• _Text extract_:
Open MPI logo

Open MPI User's Mailing List Archives

  |   Home   |   Support   |   FAQ   |  

This web mail archive is frozen.

This page is part of a frozen web archive of this mailing list.

You can still navigate around this archive, but know that no new mails have been added to it since July of 2016.

Click here to be taken to the new web archives of this list; it includes all the mails that are in this frozen archive plus all new mails that have been sent to the list since it was migrated to the new archives.

From: Jonathan Underwood (jonathan.underwood_at_[hidden])
Date: 2007-06-11 19:05:37


Hi Adrian,

On 11/06/07, Adrian Knoth <adi_at_[hidden]> wrote:
> Which OMPI version?
>

1.2.2

> > $ perl -e 'die$!=110'
> > Connection timed out at -e line 1.
>
> Looks pretty much like a routing issue. Can you sniff on eth1 on the
> frontend node?
>

I don't have root access, so am afraid not.

> > This error message occurs the first time one of the compute nodes,
> > which are on a private network, attempts to send data to the frontend
>
> > In actual fact, it seems that the error occurs the first time a
> > process on the frontend tries to send data to another process on the
> > frontend.

• _Target pointing data_:
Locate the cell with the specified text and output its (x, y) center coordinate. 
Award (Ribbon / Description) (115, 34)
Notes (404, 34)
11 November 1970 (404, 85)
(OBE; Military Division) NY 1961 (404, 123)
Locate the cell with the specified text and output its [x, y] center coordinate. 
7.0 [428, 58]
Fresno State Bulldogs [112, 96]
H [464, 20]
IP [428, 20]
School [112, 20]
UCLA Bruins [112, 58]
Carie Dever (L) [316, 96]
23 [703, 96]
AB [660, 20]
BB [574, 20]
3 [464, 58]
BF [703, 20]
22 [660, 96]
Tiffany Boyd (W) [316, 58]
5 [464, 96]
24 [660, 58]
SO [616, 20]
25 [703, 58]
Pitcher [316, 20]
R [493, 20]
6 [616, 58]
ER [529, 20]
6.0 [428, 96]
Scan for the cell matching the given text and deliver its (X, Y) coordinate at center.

• _Given exercise_: Continue the Open MPI mailing list message about the connection timeout from where it stops.

• _Task result_:
>
> What's the exact problem? compute-node -> frontend? I don't think you
> have two processes on the frontend node, and even if you do, they should
> use shared memory.
>
> > Any advice would be very welcome
>
> Use tcpdump and/or recompile with debug enabled. In addition, set
> WANT_PEER_DUMP in ompi/mca/btl/tcp/btl_tcp_endpoint.c to 1 (line 120)
> and recompile, thus giving you more debug output.
>
> Depending on your OMPI version, you can also add
>
> mpi_preconnect_all=1
>
> to your ~/.openmpi/mca-params.conf, by this establishing all connections
> during MPI_Init().
>

OK, will try these things.

> If nothing helps, exclude the frontend from computation.
>
>

OK.

Thanks for the suggestions!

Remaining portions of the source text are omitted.